Healthcare employers should establish a written inspection protocol that designates who is responsible for inspecting restrooms, locker rooms, changing rooms and similar spaces at least monthly, with more frequent inspections in high-traffic or high-risk areas such as staff-only restrooms on patient care units, family changing rooms, and locker rooms used by large numbers of employees across shifts.
The protocol should instruct inspectors to systematically scan ceilings, corners, fixtures, vents, mirrors, wall plates and any object that looks out of place, newly installed, tampered with or inconsistent with the facility's standard fixtures.
Because many covert devices are battery-powered and transmit data wirelessly, inspection procedures should also contemplate the use of basic technical tools where feasible, such as RF detectors or smartphone apps that can identify suspicious Wi-Fi or Bluetooth signals and networked cameras not accounted for on the organization's inventory.
Any anomalies should trigger immediate notification of security or IT for further investigation. Equally important, every inspection should be documented in a log or electronic system, noting who performed the inspection, what areas were checked, and what was observed. Documentation becomes crucial to show regulators, plaintiffs, and insurers that the organization did not ignore foreseeable risks, and that it exercised reasonable care.

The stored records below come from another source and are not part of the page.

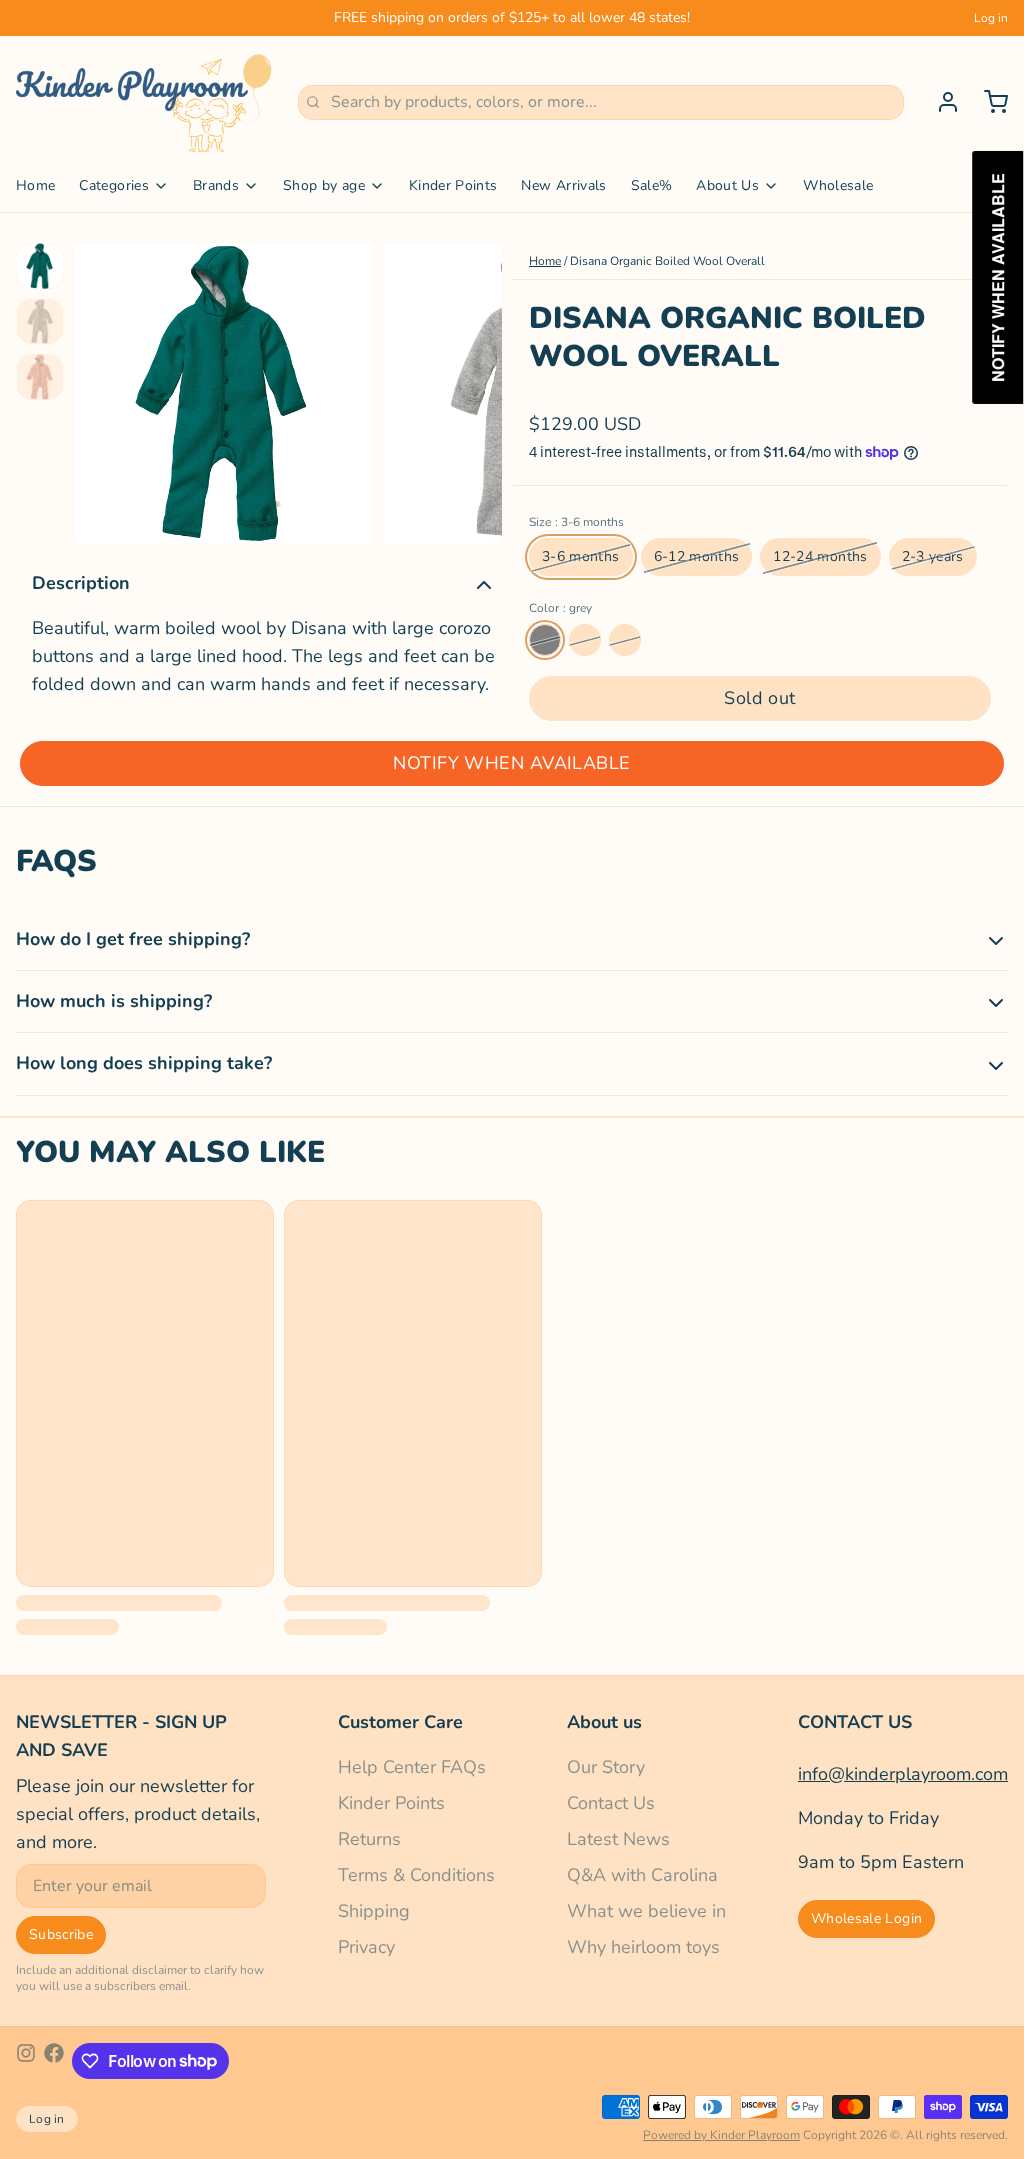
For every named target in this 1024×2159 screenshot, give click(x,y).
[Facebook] (54, 2061)
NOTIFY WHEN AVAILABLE (511, 763)
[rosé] (585, 640)
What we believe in (646, 1911)
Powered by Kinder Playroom (721, 2135)
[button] (760, 698)
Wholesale (838, 185)
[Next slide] (471, 388)
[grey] (545, 640)
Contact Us (611, 1803)
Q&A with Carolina (642, 1875)
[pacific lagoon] (625, 640)
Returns (369, 1839)
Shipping (374, 1911)
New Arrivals (563, 185)
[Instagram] (26, 2061)
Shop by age (324, 185)
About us (604, 1722)
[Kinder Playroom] (145, 102)
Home (35, 185)
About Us (727, 185)
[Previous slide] (105, 388)
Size (576, 522)
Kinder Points (453, 185)
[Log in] (940, 102)
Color (560, 608)
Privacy (366, 1947)
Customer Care (400, 1722)
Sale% (652, 185)
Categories (114, 185)
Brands (216, 185)
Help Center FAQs (412, 1767)
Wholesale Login (866, 1918)
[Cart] (988, 102)
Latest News (618, 1839)
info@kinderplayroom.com (903, 1774)
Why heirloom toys (643, 1947)
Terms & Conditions (416, 1875)
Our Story (606, 1767)
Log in (991, 18)
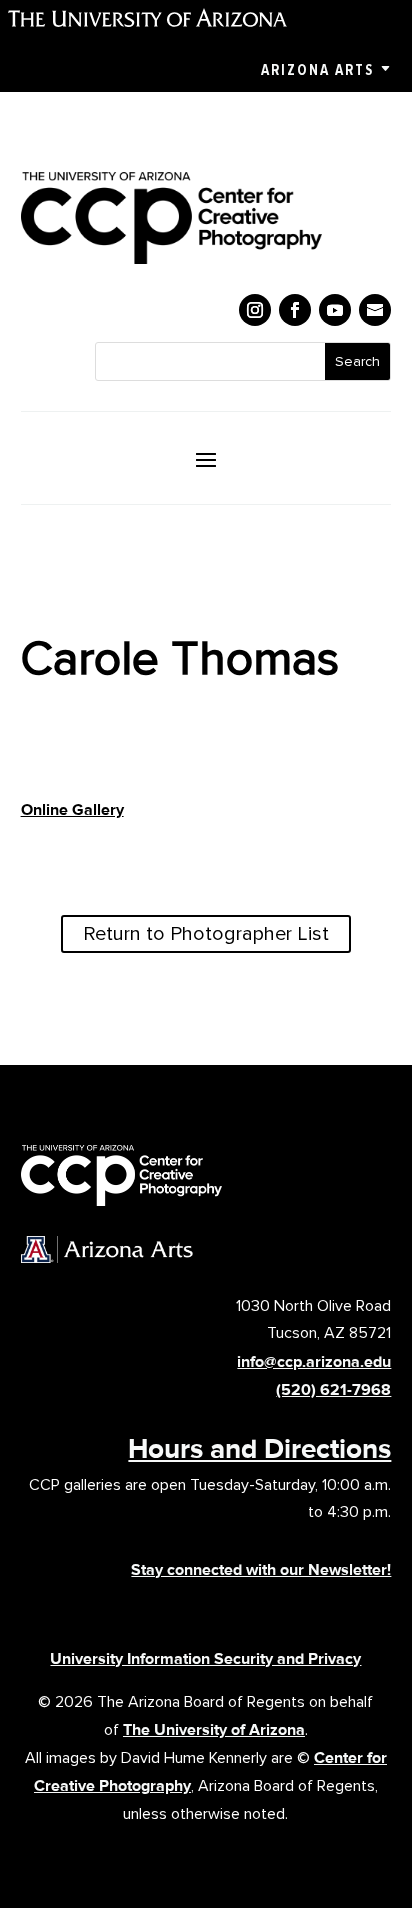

Training and reporting expectations are central to making these policies and inspections effective. Staff should receive orientation and periodic refresher training that explains where cameras are and are not allowed, what types of devices or alterations to fixtures should raise suspicion, and how to report concerns about hidden cameras or unusual equipment without fear of retaliation.
The reporting pathway should be simple and well-publicized, such as immediate notification to security, the compliance hotline or a supervisor, with a clear commitment that every report will be promptly investigated. HR and leadership should reinforce that installing any recording device in a private space or using cameras contrary to policy is a terminable offense and may be referred to law enforcement and licensing boards, emphasizing that this is not a minor violation but a serious breach of trust and safety.
The final takeaway is that combining policies and procedures with inspections and documentation can help reduce legal exposure and demonstrate to employees and patients that privacy and dignity are core to a safety program.